**MATERIAL FOR THIS EXERCISE:**
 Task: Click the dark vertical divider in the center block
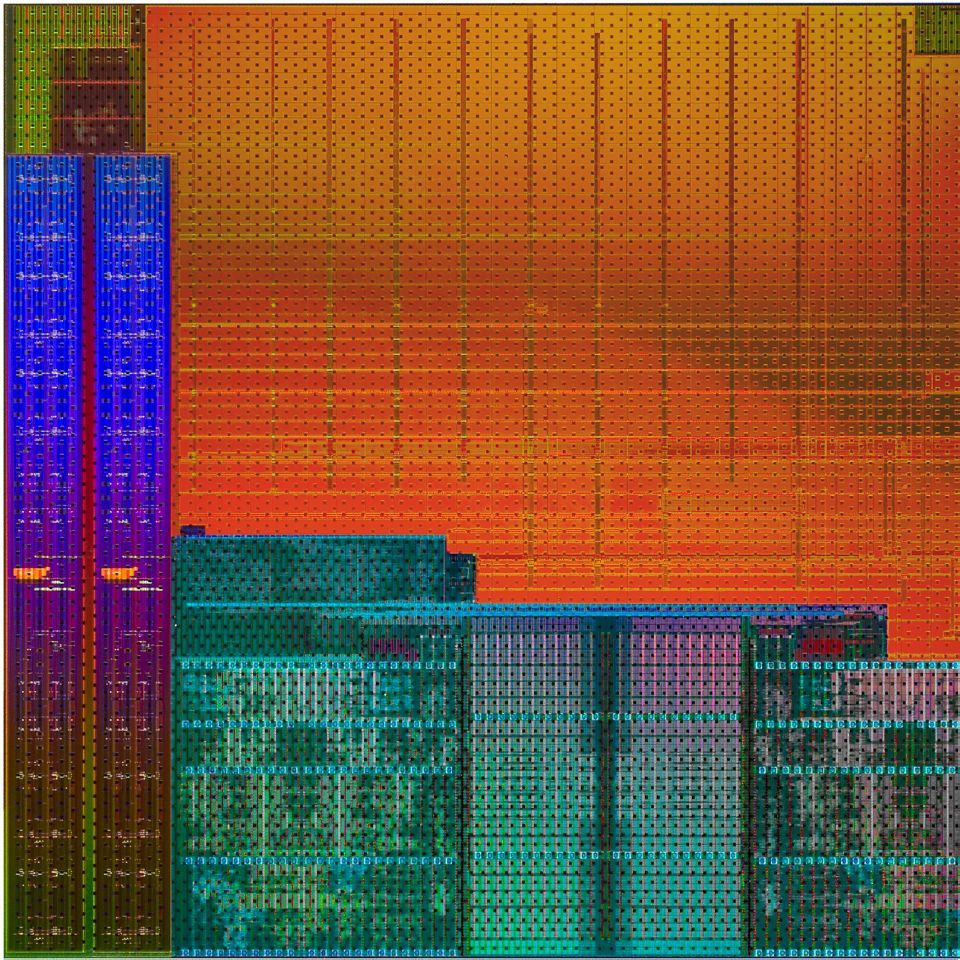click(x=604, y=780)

...

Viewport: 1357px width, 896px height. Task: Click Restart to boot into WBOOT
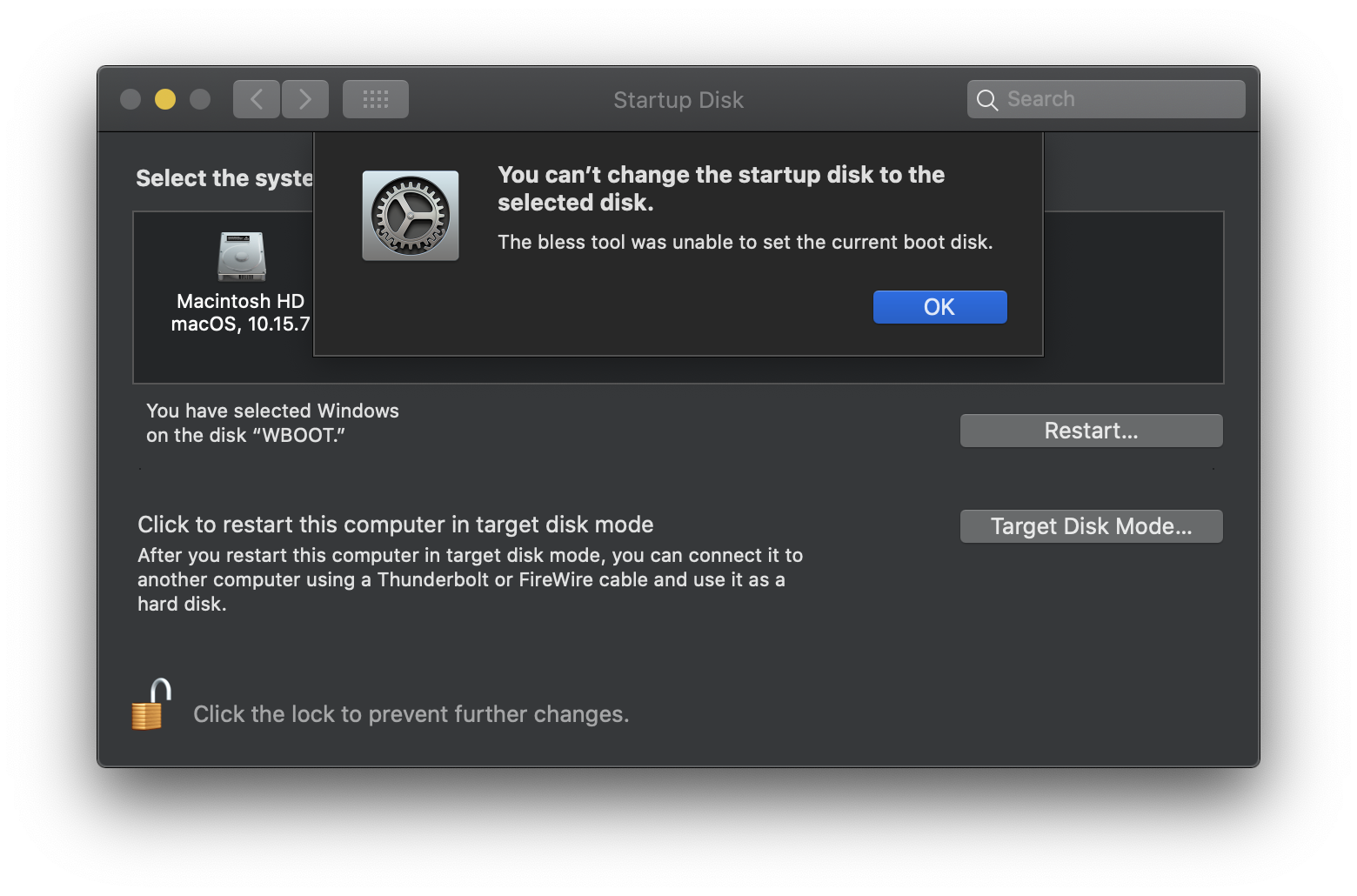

==

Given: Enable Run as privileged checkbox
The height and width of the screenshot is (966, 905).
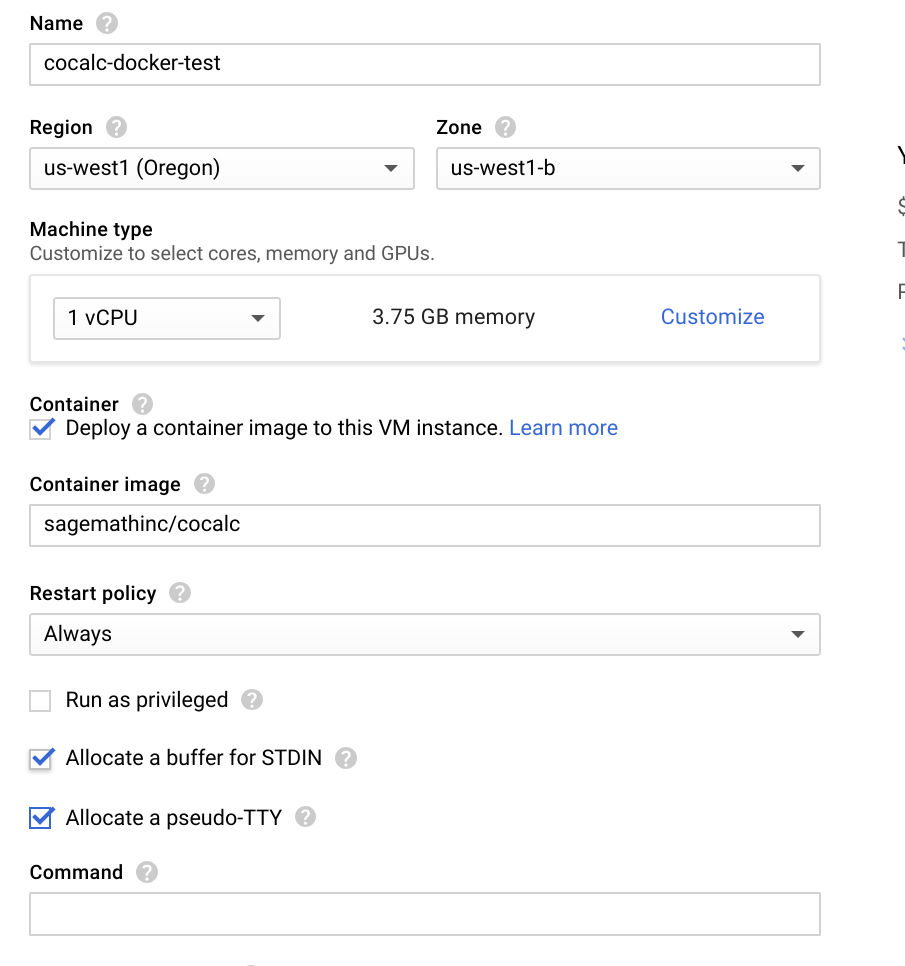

**WORK INSTRUCTIONS:** All lines in the listing above that contain "width" should be shown.

**ANSWER BOX:**
Viewport: 1357px width, 896px height. Task: Click Restart to boot into WBOOT
The height and width of the screenshot is (966, 905).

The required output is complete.